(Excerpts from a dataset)
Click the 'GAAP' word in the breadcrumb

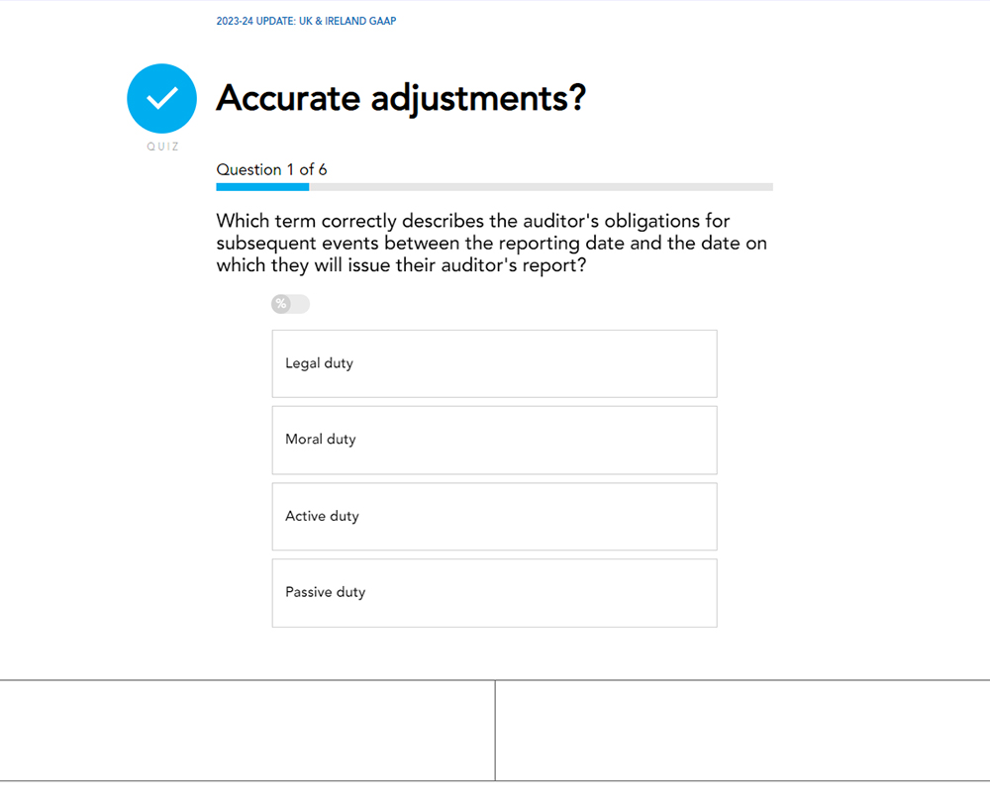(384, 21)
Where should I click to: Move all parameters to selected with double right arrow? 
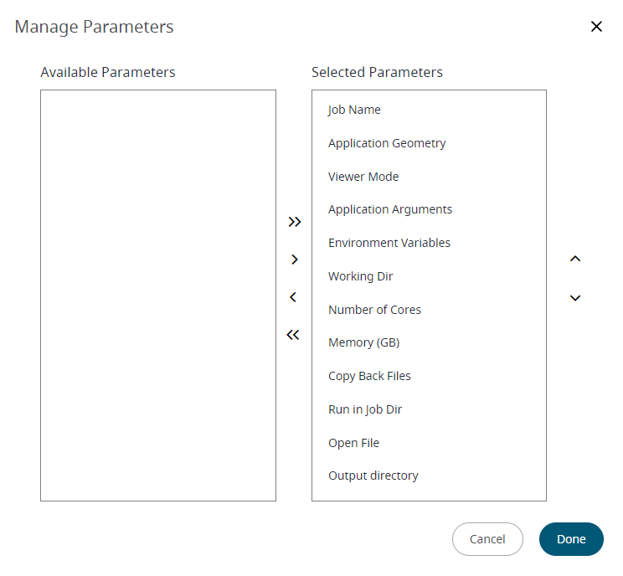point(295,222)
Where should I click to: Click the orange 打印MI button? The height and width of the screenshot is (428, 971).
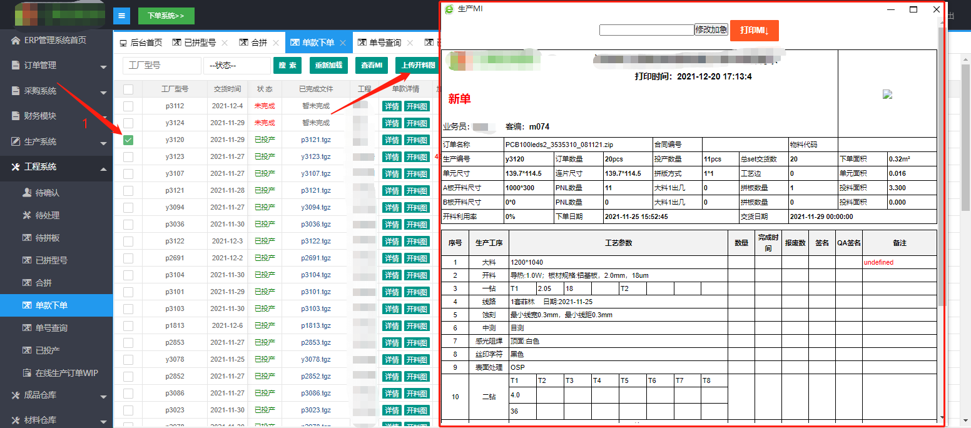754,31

§ **EXERCISE PROMPT**
Copy exactly the lines from the line containing "Where should I click to: Move" through the last line of the records, both included, and omit every picture.

§ **EXERCISE RESPONSE**
Where should I click to: Move all parameters to selected with double right arrow? 
point(295,222)
Where should I click to: Click the orange 打印MI button? The height and width of the screenshot is (428, 971).
754,31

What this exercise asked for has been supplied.